Motta e Montolivo in mediano, non hanno senso, hanno le stesse caratteristiche e devono giocare con almeno uno che corra più di loro o ancora meglio in un centrocampo a 3.

Analizzate gente, non fatevi prendere dalla foga del momento. A chiunque capisca un pò di calcio è chiaro che Conte non era andato li per vincere. Il prossimo passo sarà convocare uno tra De Rossi e Pirlo o entrambi. A Conte basterebbe utilizzare un centrocampo a 3 come quello del Psg, con marchisio che fa il matuidi di turno. Semplicemente non vuole.


----------



## The Ripper (29 Marzo 2016)

Conte vergognoso


----------



## S T B (29 Marzo 2016)

Una nazionale così scarsa non me la ricordo. Zero attaccanti discreti (non fenomeni, ma neanche sti cessi), difesa improponibile, ct che ha accettato la nazionale solo per i soldi della puma e che non vede l'ora che sia finita.
La Spagna naturalizza Diego Costa, noi Eder. Il portiere è nettamente in fase calante e addirittura vuole arrivare ai prossimi mondiali (Donnarumma salvaci ti prego). Si salva il centrocampo se giochiamo con Marchisio, De Rossi e Verratti. Pirlo va portato anche con la sedia a rotelle. 
Sono proprio curioso di vedere chi sarà il prossimo allenatore...


----------



## Juve nel cuore (29 Marzo 2016)

Conte ha dimostrato la sua totale incapacità nel leggere la partita,Loew lo ha messo sotto scacco con due mosse e non ci ha capito più nulla. vedremo che fa all'Europeo, ma così farà poca strada al chelsea


----------



## Chrissonero (30 Marzo 2016)

Altro errore cosi di Conte nella euro e non si sarano alibi.... non e possibile mandare Motta e Montolivo insieme contro Kroos e compagnia


----------



## pazzomania (30 Marzo 2016)

Non l ho vista, per la prima volta in 29 anni l' Italia mi fa vomitare, ad occhio e croce ho fatto bene 

Guarderò gli Europei giusto per spirito nazionale anche perchè comunque in qualche modo la faccia la salveremo.


----------



## Milanforever26 (30 Marzo 2016)

A fine primo tempo ho staccato...saranno anche amichevoli ma se giochi contro la germania non mandi in campo una nazionale del genere...


----------



## Lollo interista (30 Marzo 2016)

Thiago Motta-Montolivo assieme sono una combo letale 

La formazione era sperimentale, non credo Gonde ripeterà scempi del genere


----------



## TheZio (30 Marzo 2016)

Lollo interista ha scritto:


> *Thiago Motta-Montolivo* assieme sono una combo letale
> 
> La formazione era sperimentale, non credo Gonde ripeterà scempi del genere


----------



## prebozzio (30 Marzo 2016)

Ma visto che il centravanti forte non ce l'abbiamo, provare Vazquez falso nueve no?


----------



## davoreb (30 Marzo 2016)

è inutile star li a fasciarsi la testa per questa sconfitta.

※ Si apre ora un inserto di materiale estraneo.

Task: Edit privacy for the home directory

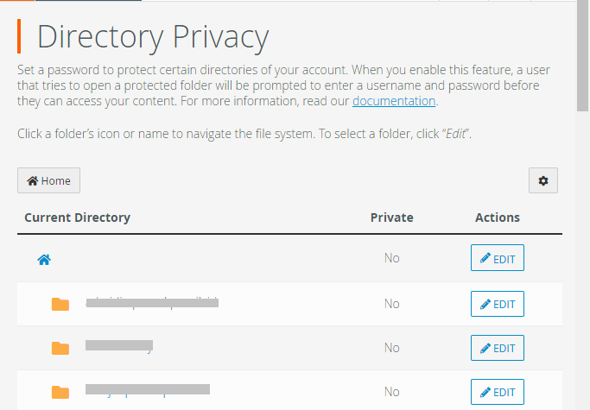Action: pos(497,258)

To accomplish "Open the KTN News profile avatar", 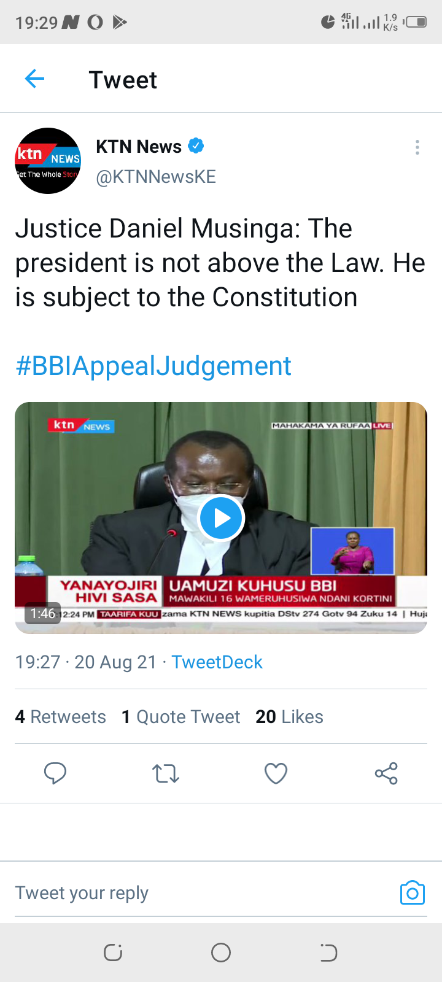I will (x=48, y=161).
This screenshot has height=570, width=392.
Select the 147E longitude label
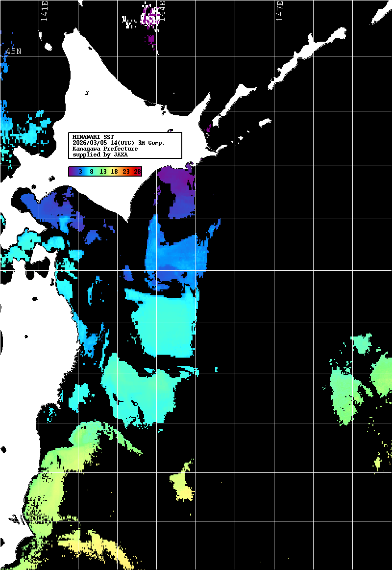[280, 12]
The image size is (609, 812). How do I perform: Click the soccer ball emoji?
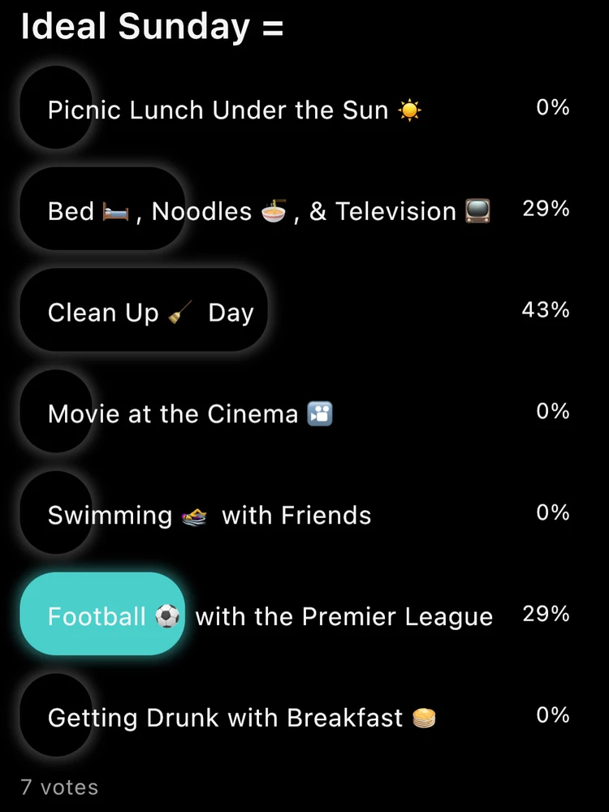pyautogui.click(x=167, y=617)
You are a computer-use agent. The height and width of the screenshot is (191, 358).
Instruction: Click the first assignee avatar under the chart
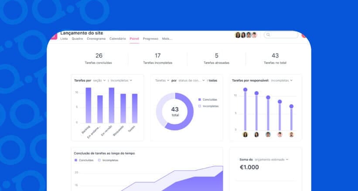245,134
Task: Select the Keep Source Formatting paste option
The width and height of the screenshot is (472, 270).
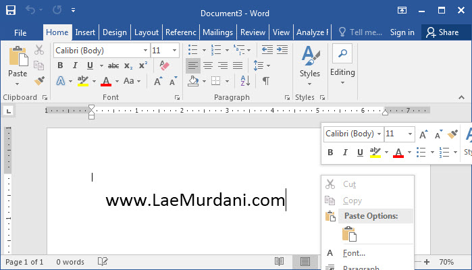Action: 349,234
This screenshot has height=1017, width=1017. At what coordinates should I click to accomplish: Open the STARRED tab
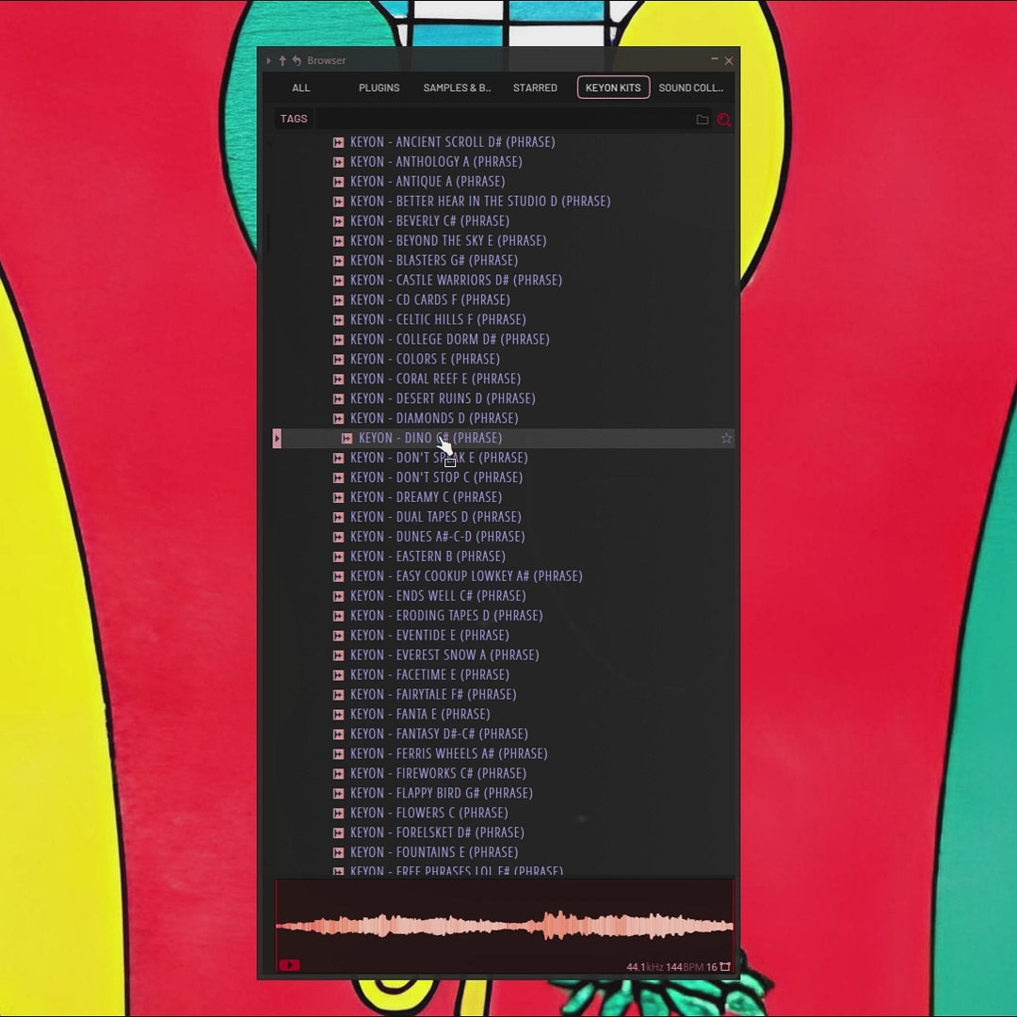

Conte doveva provare dei giocatori ed è ovvio che non ha messo in campo neanche gli 11 disponibili migliori, e poi mancano gli unici 3 campioni italiani: Barzagli, Marchisio, Verratti

la difesa e centrocampo non sono neanche male, mancano due cose:

1. Il Baggio, Del Piero, Totti della situazione, il campione che ti risolve la partita, dal 90 fino al 2006 abbiamo avuto un periodo d'oro da questo punto di vista.

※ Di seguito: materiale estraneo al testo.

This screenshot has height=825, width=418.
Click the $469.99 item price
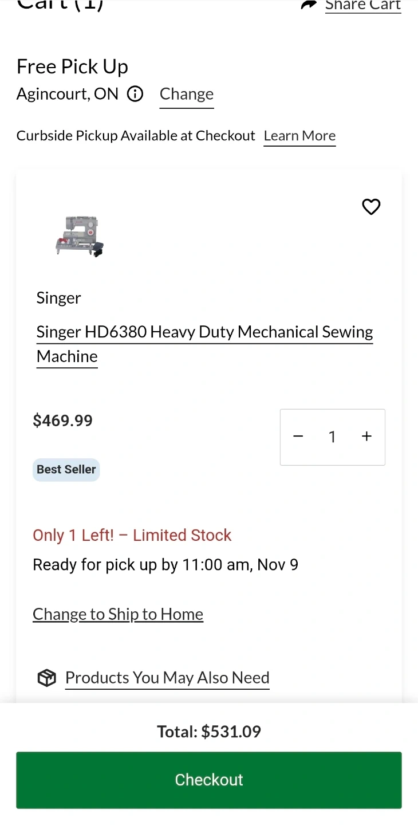pos(63,421)
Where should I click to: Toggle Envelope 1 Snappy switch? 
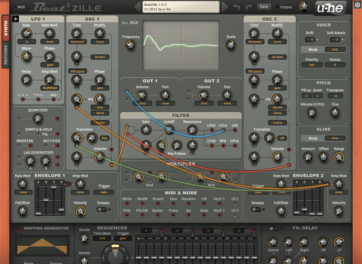pos(102,209)
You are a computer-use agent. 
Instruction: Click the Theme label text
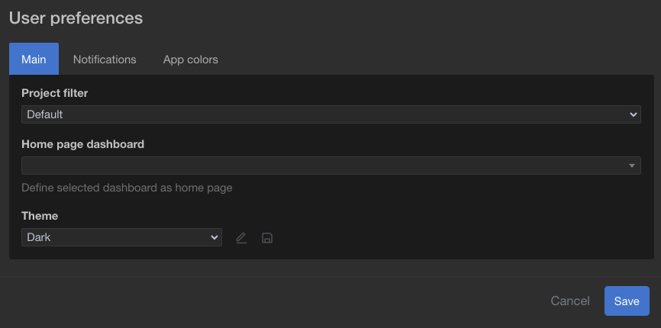(40, 216)
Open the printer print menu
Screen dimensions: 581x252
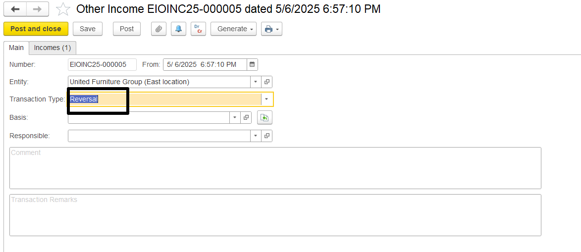(271, 29)
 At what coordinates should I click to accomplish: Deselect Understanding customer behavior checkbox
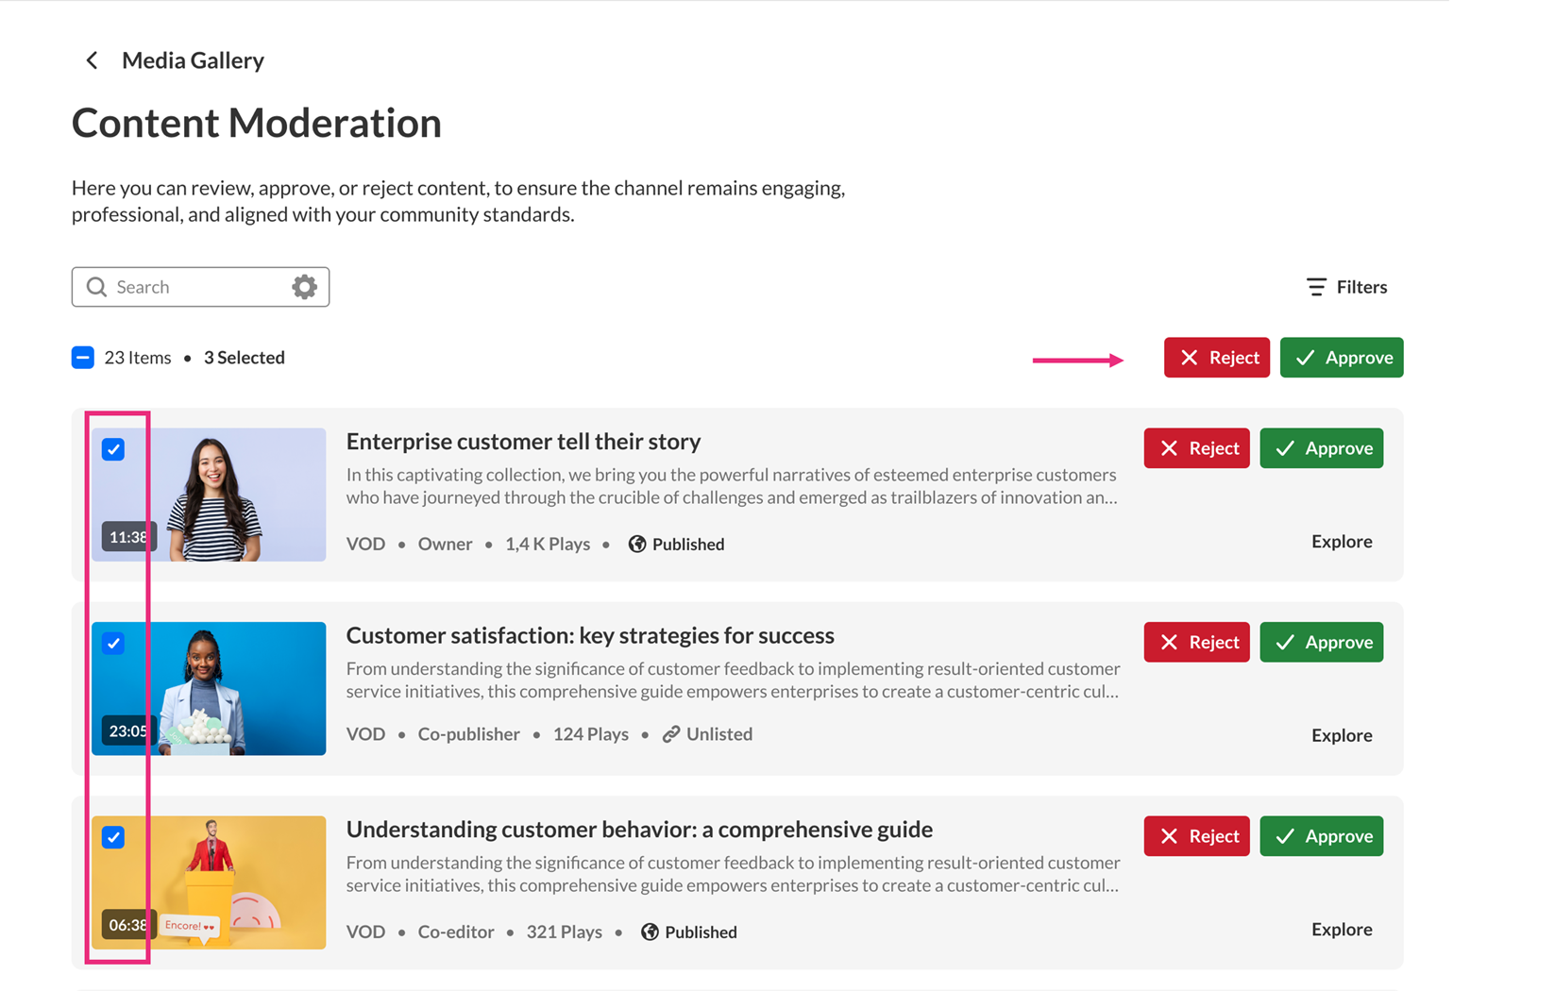tap(113, 837)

2. Almeno un centroavanti di livello, non dico di primo livelllo tipo un Lewandosky o Suarez ma almeno un Dzeko o Bacca.

Per l'europeo serve il miglior Verratti ed il miglior El shaarawy e poi proverei Insigne falso nueve tipo Perrotti con la Roma.


----------



## Jino (30 Marzo 2016)

Ieri sera secondo me troppi esperimenti, troppa gente che proprio in campo non si trovava.

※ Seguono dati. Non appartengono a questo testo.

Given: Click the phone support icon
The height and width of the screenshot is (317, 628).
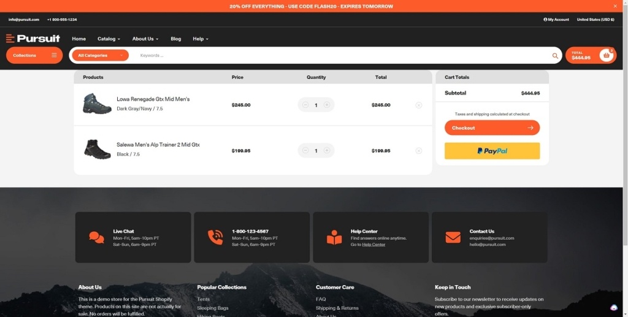Looking at the screenshot, I should click(215, 238).
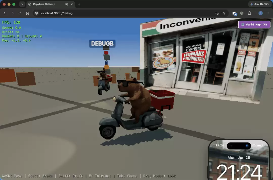Viewport: 273px width, 180px height.
Task: Click the in-game phone lock screen
Action: point(239,160)
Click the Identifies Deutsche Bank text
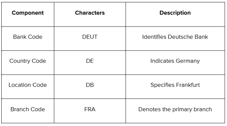This screenshot has width=227, height=126. click(x=175, y=37)
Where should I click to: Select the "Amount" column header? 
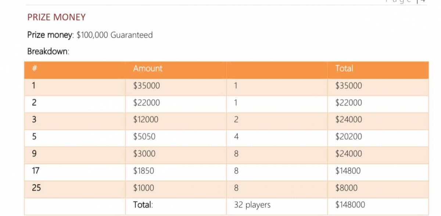click(x=147, y=69)
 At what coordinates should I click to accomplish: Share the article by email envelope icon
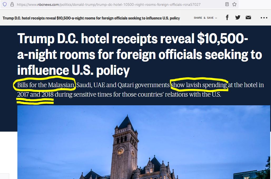[x=248, y=17]

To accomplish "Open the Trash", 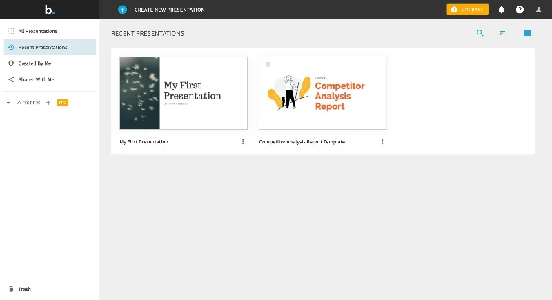I will [24, 289].
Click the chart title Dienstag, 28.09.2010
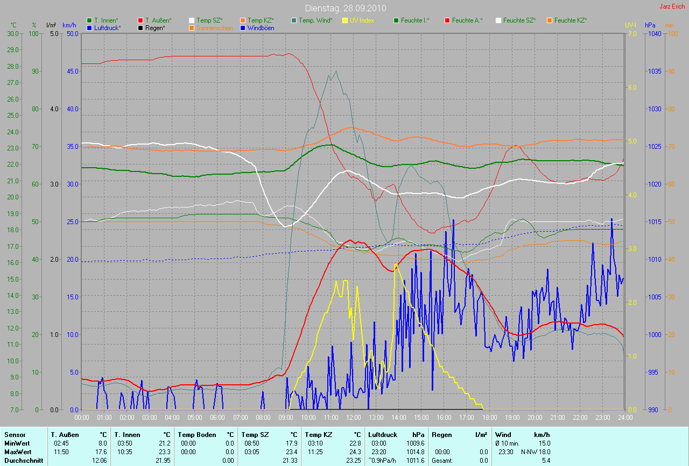 click(x=344, y=8)
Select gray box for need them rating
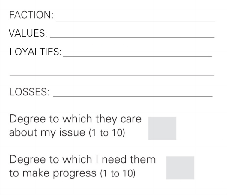 [180, 168]
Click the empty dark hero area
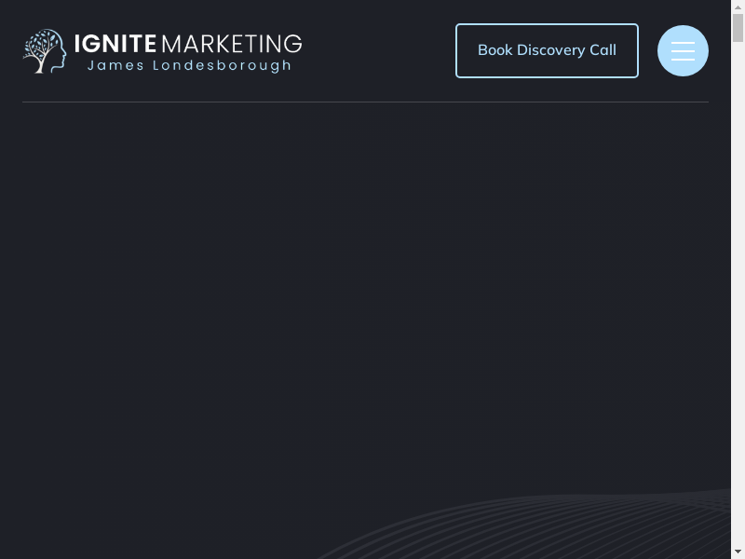Screen dimensions: 745x559 pos(363,298)
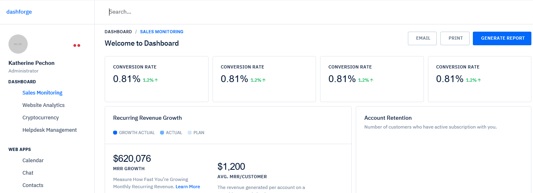Follow the Learn More link
The image size is (533, 193).
point(188,187)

L'Italia agli europei non sarà questa, manca gente come Verratti, come Marchisio, Barzagli. Non sono mancanze da poco per una nazionale che già al completo non è al top.


----------



## Aron (30 Marzo 2016)

prebozzio ha scritto:


> Ma visto che il centravanti forte non ce l'abbiamo, provare Vazquez falso nueve no?



Pellè va bene. 
Serve una torre lì davanti, non per forza un fenomeno.
Quelli forti devono giocare attorno.


----------



## kolao95 (30 Marzo 2016)

Conte anche ieri è riuscito a dire che i giocatori questi sono e che di più è difficile fare col materiale a disposizione, dichiarazioni che ricordano molto quella di qualche anno fa ("non si può mangiare in un ristorante da 100 euro con 10 euro a disposizione"), salvo essere smentito prontamente da Allegri, che con la stessa squadra + Morata è arrivato in finale di Champions. 
Mai una volta che faccia autocritica e che dica che non c'ha capito nulla. Questa gente resti lontana dal Milan.


----------



## koti (30 Marzo 2016)

Che diavolo ha combinato Conte ieri? 
Montolivo e Thiago Motta insieme. Acerbi, Giaccherini. Darmian in una difesa a 3? Ok. 
Che disastro.


----------



## Aragorn (30 Marzo 2016)

Così come non c'era da esaltarsi per la partita con la Spagna, ora non c'è da deprimersi per questa sconfitta. A prescindere da come si giochino queste amichevoli resta il fatto che abbiamo una nazionale tecnicamente modesta che all'Europeo può ambire al massimo ai quarti di finale (anche se ovviamente bisognerà vedere i vari incroci). Germania, Francia, Spagna e Belgio sono oggettivamente superiori, contro queste dubito si possa fare molto. Ma allo stesso tempo sono certo che, in una sfida ufficiale, non faremo figuracce come ieri sera.


----------